Set down the listing below word for word, starting with the line that contains "This screenshot has width=1304, height=796." and going on through the end of the listing. Leave the pictures out of your answer.

▶ _STORED RECORDS_
━━━━━━━━━━━━━━━━━━━━━━━━━━━━━━

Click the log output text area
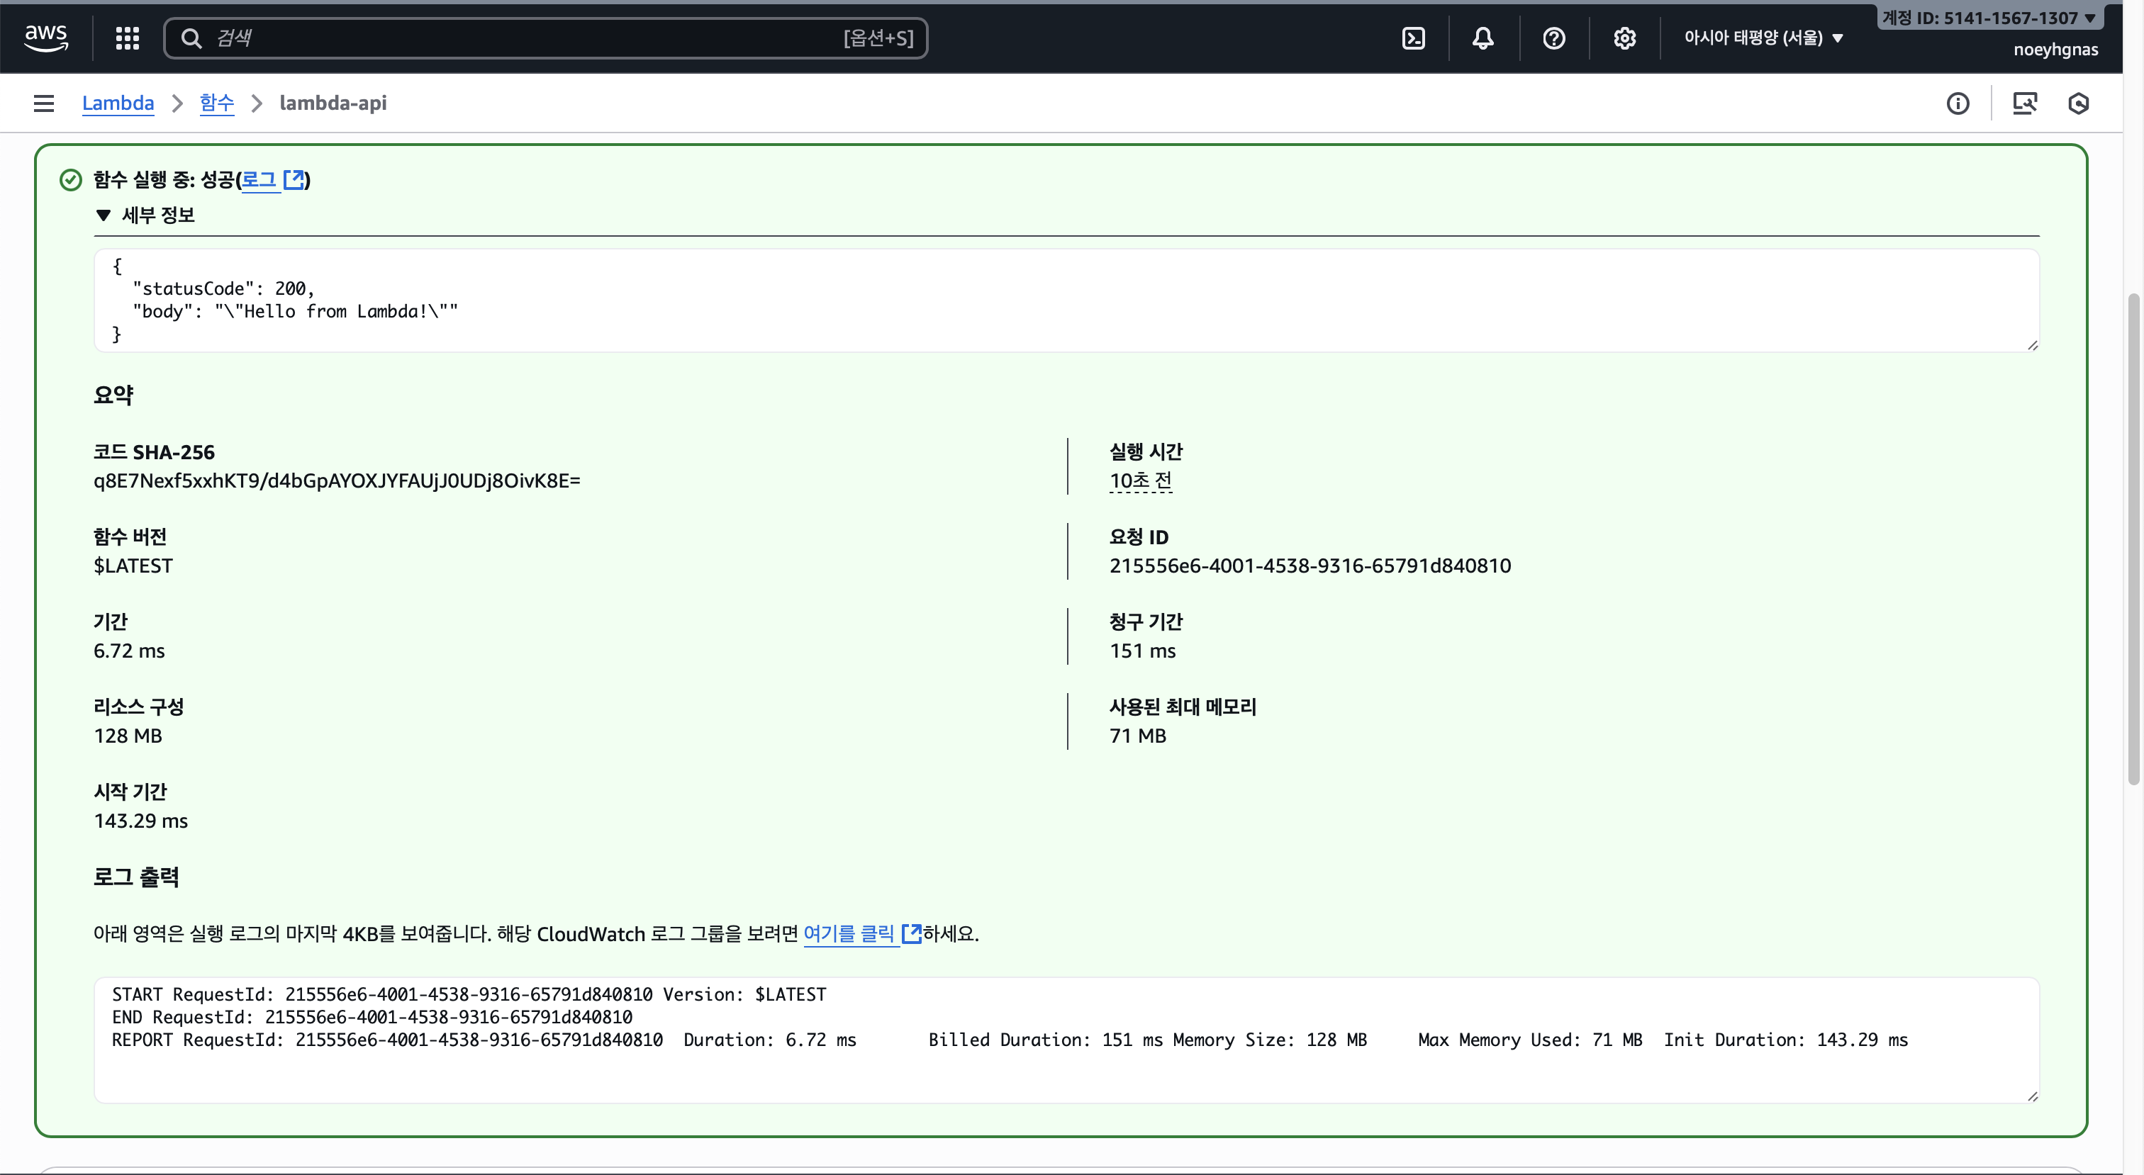This screenshot has width=2144, height=1175. point(1065,1040)
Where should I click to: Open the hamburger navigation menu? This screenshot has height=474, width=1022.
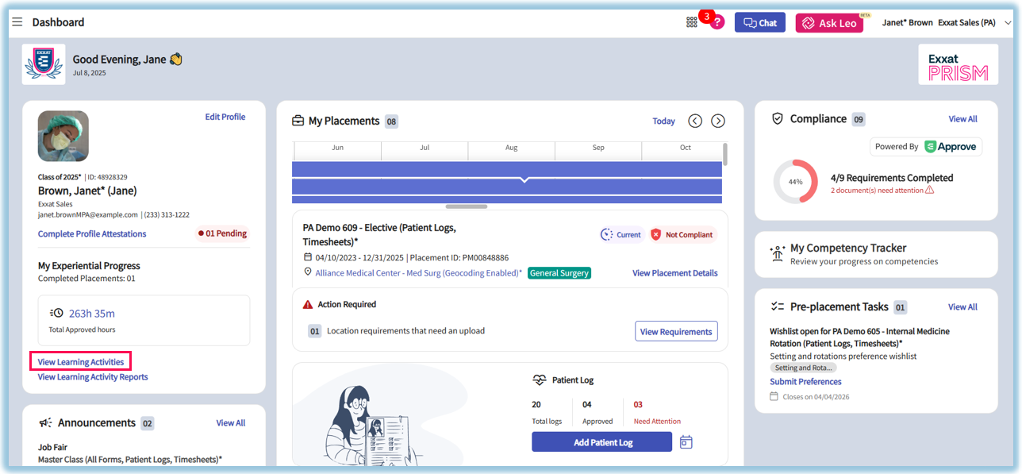point(17,22)
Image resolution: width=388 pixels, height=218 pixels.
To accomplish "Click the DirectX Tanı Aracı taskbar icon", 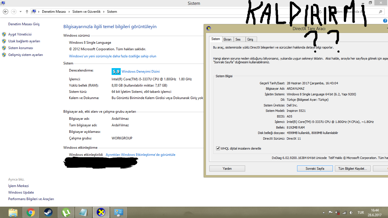I will tap(101, 212).
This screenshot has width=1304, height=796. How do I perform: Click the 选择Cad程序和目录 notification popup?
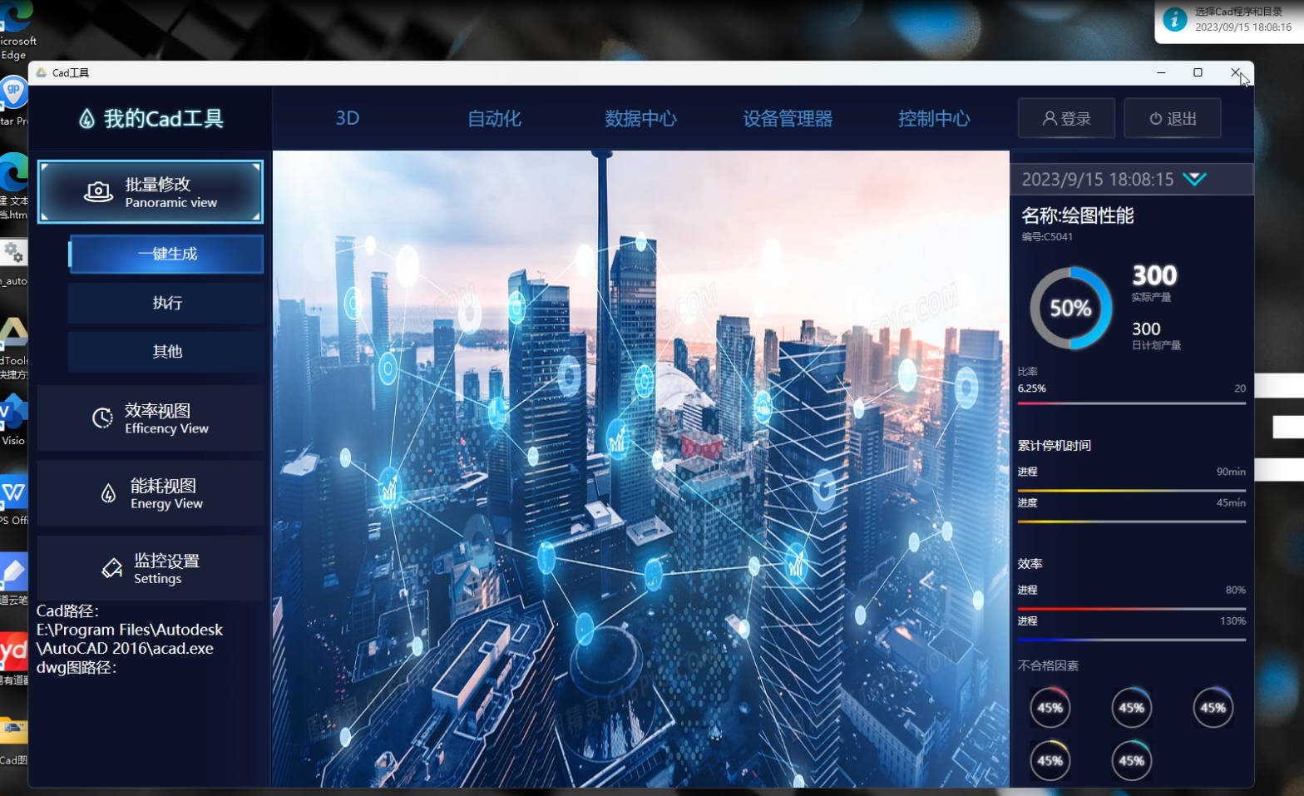[x=1229, y=20]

━━━━━━━━━━━━━━━━━━━━━━━━━━━━━━

▶ _THE REPLY_
This screenshot has width=1304, height=796. How do I perform: Click the 选择Cad程序和目录 notification popup?
[x=1229, y=20]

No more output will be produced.